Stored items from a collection
◇ ◇ ◇ ◇

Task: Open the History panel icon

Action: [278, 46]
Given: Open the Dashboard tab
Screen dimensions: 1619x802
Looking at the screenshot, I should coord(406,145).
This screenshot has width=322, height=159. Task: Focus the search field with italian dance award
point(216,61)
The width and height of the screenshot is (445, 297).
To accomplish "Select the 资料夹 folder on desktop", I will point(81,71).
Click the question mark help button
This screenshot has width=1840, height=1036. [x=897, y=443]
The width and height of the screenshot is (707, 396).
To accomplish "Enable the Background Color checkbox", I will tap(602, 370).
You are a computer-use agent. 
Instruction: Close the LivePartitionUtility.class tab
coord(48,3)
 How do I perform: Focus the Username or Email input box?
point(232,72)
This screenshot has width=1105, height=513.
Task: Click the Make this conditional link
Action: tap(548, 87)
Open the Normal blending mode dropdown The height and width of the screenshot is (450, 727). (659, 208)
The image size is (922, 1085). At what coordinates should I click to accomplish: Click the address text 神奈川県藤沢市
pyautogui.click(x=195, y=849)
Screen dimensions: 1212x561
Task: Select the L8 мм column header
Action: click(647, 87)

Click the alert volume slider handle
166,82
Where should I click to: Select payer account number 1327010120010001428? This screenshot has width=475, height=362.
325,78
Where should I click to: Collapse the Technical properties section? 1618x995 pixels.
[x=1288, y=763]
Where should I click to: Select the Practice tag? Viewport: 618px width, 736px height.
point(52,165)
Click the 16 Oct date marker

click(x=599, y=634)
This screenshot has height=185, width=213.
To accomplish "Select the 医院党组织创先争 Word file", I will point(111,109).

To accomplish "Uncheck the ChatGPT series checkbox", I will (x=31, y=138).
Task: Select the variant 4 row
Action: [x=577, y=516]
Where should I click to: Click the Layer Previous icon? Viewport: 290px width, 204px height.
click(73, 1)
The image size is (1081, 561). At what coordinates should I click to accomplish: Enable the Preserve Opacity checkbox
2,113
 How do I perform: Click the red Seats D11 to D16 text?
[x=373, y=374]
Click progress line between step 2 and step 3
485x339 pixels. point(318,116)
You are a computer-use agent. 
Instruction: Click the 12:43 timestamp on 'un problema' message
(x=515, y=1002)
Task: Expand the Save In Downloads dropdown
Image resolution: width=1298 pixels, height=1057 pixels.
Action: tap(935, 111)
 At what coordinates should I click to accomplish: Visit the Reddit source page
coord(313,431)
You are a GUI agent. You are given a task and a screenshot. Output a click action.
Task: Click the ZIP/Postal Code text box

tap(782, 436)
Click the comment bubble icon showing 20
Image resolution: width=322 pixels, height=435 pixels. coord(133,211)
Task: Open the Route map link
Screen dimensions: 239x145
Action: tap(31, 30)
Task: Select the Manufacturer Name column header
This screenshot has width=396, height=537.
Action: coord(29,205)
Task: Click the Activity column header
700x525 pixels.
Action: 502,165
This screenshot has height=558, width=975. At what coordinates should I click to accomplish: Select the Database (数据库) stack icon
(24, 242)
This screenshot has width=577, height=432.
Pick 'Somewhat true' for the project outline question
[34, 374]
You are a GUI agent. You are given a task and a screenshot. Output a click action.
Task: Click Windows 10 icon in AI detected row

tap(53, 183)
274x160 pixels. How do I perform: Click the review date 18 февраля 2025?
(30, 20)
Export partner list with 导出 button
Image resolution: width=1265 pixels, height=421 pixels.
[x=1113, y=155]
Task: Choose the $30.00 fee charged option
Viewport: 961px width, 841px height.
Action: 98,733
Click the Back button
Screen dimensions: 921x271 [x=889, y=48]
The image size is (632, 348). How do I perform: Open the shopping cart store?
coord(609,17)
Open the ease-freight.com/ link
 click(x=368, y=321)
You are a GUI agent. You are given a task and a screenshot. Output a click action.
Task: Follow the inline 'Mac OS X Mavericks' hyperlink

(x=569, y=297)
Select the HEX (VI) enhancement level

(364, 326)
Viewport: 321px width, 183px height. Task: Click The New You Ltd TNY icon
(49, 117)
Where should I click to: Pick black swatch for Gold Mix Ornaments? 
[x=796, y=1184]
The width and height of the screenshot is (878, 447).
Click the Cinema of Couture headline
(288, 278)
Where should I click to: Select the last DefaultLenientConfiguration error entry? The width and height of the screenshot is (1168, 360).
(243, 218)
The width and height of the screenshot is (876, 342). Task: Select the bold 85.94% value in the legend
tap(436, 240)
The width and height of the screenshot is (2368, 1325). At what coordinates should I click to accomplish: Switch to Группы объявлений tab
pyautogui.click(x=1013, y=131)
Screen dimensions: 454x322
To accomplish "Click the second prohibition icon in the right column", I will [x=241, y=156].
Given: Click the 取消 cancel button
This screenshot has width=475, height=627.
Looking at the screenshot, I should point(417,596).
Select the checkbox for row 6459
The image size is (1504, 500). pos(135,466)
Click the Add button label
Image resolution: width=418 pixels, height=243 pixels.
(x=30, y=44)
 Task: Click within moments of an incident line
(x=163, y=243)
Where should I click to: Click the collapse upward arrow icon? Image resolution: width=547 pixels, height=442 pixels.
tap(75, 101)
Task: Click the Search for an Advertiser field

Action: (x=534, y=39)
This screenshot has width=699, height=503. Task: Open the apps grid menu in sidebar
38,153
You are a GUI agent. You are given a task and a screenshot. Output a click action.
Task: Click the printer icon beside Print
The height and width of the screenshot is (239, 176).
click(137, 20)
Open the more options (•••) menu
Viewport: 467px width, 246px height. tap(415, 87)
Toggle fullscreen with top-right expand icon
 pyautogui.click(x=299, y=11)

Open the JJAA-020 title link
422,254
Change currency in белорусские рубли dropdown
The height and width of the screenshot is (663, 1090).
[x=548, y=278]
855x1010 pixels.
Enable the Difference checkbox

◇ ◇ ◇ ◇

Task details - The expected output is every record, repeated exactly.

Written reply -
Task: Open the History panel icon

Action: [278, 46]
Given: Open the Dashboard tab
Screen dimensions: 1619x802
Looking at the screenshot, I should coord(406,145).
This screenshot has width=322, height=159. Task: Focus the search field with italian dance award
point(216,61)
The width and height of the screenshot is (445, 297).
To accomplish "Select the 资料夹 folder on desktop", I will point(81,71).
Click the question mark help button
This screenshot has width=1840, height=1036. [x=897, y=443]
The width and height of the screenshot is (707, 396).
To accomplish "Enable the Background Color checkbox", I will tap(602, 370).
You are a computer-use agent. 
Instruction: Close the LivePartitionUtility.class tab
coord(48,3)
 How do I perform: Focus the Username or Email input box?
point(232,72)
This screenshot has width=1105, height=513.
Task: Click the Make this conditional link
Action: tap(548, 87)
Open the Normal blending mode dropdown The height and width of the screenshot is (450, 727). (659, 208)
The image size is (922, 1085). At what coordinates should I click to accomplish: Click the address text 神奈川県藤沢市
pyautogui.click(x=195, y=849)
Screen dimensions: 1212x561
Task: Select the L8 мм column header
Action: click(647, 87)

Click the alert volume slider handle
166,82
Where should I click to: Select payer account number 1327010120010001428? This screenshot has width=475, height=362.
325,78
Where should I click to: Collapse the Technical properties section? 1618x995 pixels.
[x=1288, y=763]
Where should I click to: Select the Practice tag? Viewport: 618px width, 736px height.
point(52,165)
Click the 16 Oct date marker

click(x=599, y=634)
This screenshot has height=185, width=213.
To accomplish "Select the 医院党组织创先争 Word file", I will point(111,109).

To accomplish "Uncheck the ChatGPT series checkbox", I will (x=31, y=138).
Task: Select the variant 4 row
Action: [x=577, y=516]
Where should I click to: Click the Layer Previous icon? Viewport: 290px width, 204px height.
click(73, 1)
The image size is (1081, 561). At what coordinates should I click to accomplish: Enable the Preserve Opacity checkbox
2,113
 How do I perform: Click the red Seats D11 to D16 text?
[x=373, y=374]
Click progress line between step 2 and step 3
485x339 pixels. point(318,116)
You are a computer-use agent. 
Instruction: Click the 12:43 timestamp on 'un problema' message
(x=515, y=1002)
Task: Expand the Save In Downloads dropdown
Image resolution: width=1298 pixels, height=1057 pixels.
Action: tap(935, 111)
 At what coordinates should I click to accomplish: Visit the Reddit source page
coord(313,431)
You are a GUI agent. You are given a task and a screenshot. Output a click action.
Task: Click the ZIP/Postal Code text box

tap(782, 436)
Click the comment bubble icon showing 20
Image resolution: width=322 pixels, height=435 pixels. coord(133,211)
Task: Open the Route map link
Screen dimensions: 239x145
Action: tap(31, 30)
Task: Select the Manufacturer Name column header
This screenshot has width=396, height=537.
Action: coord(29,205)
Task: Click the Activity column header
700x525 pixels.
Action: 502,165
This screenshot has height=558, width=975. At what coordinates should I click to accomplish: Select the Database (数据库) stack icon
(24, 242)
This screenshot has width=577, height=432.
Pick 'Somewhat true' for the project outline question
[34, 374]
You are a GUI agent. You are given a task and a screenshot. Output a click action.
Task: Click Windows 10 icon in AI detected row

tap(53, 183)
274x160 pixels. How do I perform: Click the review date 18 февраля 2025?
(30, 20)
Export partner list with 导出 button
Image resolution: width=1265 pixels, height=421 pixels.
[x=1113, y=155]
Task: Choose the $30.00 fee charged option
Viewport: 961px width, 841px height.
Action: 98,733
Click the Back button
Screen dimensions: 921x271 [x=889, y=48]
The image size is (632, 348). How do I perform: Open the shopping cart store?
coord(609,17)
Open the ease-freight.com/ link
 click(x=368, y=321)
You are a GUI agent. You are given a task and a screenshot. Output a click action.
Task: Follow the inline 'Mac OS X Mavericks' hyperlink

(x=569, y=297)
Select the HEX (VI) enhancement level

(364, 326)
Viewport: 321px width, 183px height. Task: Click The New You Ltd TNY icon
(49, 117)
Where should I click to: Pick black swatch for Gold Mix Ornaments? 
[x=796, y=1184]
The width and height of the screenshot is (878, 447).
Click the Cinema of Couture headline
(288, 278)
Where should I click to: Select the last DefaultLenientConfiguration error entry? The width and height of the screenshot is (1168, 360).
(243, 218)
The width and height of the screenshot is (876, 342). Task: Select the bold 85.94% value in the legend
tap(436, 240)
The width and height of the screenshot is (2368, 1325). At what coordinates should I click to accomplish: Switch to Группы объявлений tab
pyautogui.click(x=1013, y=131)
Screen dimensions: 454x322
To accomplish "Click the second prohibition icon in the right column", I will [x=241, y=156].
Given: Click the 取消 cancel button
This screenshot has width=475, height=627.
Looking at the screenshot, I should point(417,596).
Select the checkbox for row 6459
The image size is (1504, 500). pos(135,466)
Click the Add button label
Image resolution: width=418 pixels, height=243 pixels.
(x=30, y=44)
 Task: Click within moments of an incident line
(x=163, y=243)
Where should I click to: Click the collapse upward arrow icon? Image resolution: width=547 pixels, height=442 pixels.
tap(75, 101)
Task: Click the Search for an Advertiser field

Action: (x=534, y=39)
This screenshot has width=699, height=503. Task: Open the apps grid menu in sidebar
38,153
You are a GUI agent. You are given a task and a screenshot. Output a click action.
Task: Click the printer icon beside Print
The height and width of the screenshot is (239, 176).
click(137, 20)
Open the more options (•••) menu
Viewport: 467px width, 246px height. tap(415, 87)
Toggle fullscreen with top-right expand icon
 pyautogui.click(x=299, y=11)

Open the JJAA-020 title link
422,254
Change currency in белорусские рубли dropdown
The height and width of the screenshot is (663, 1090).
[x=548, y=278]
855x1010 pixels.
Enable the Difference checkbox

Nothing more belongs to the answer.